LISTED ENTRIES:

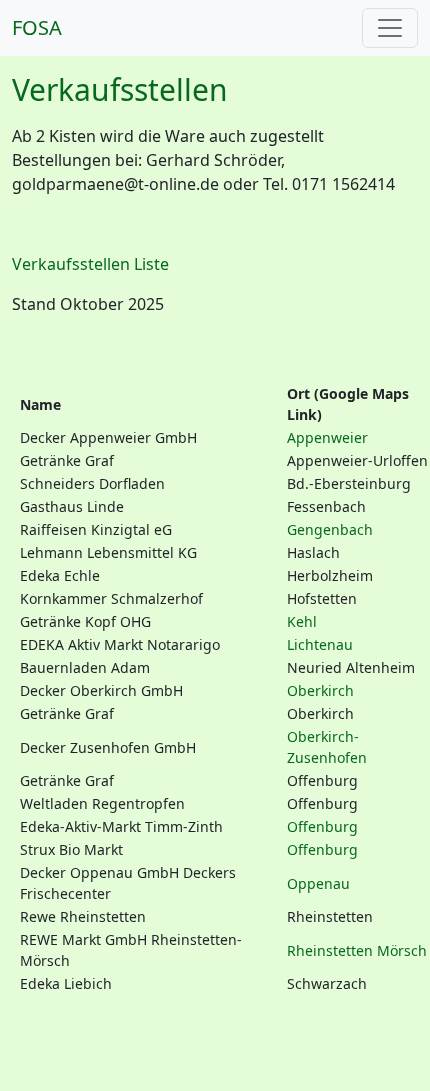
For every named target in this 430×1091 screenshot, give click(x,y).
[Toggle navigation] (390, 28)
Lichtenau (320, 644)
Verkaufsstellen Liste (90, 264)
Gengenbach (330, 529)
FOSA (37, 27)
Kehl (302, 621)
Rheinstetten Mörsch (357, 950)
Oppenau (318, 883)
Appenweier (327, 437)
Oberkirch (320, 690)
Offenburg (322, 826)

WORK TO COMPLETE:
Leaving out the pictures, output each line above exactly as it is.

TASK RESPONSE:
For every named target in this 430×1091 screenshot, give click(x,y).
[Toggle navigation] (390, 28)
Lichtenau (320, 644)
Verkaufsstellen Liste (90, 264)
Gengenbach (330, 529)
FOSA (37, 27)
Kehl (302, 621)
Rheinstetten Mörsch (357, 950)
Oppenau (318, 883)
Appenweier (327, 437)
Oberkirch (320, 690)
Offenburg (322, 826)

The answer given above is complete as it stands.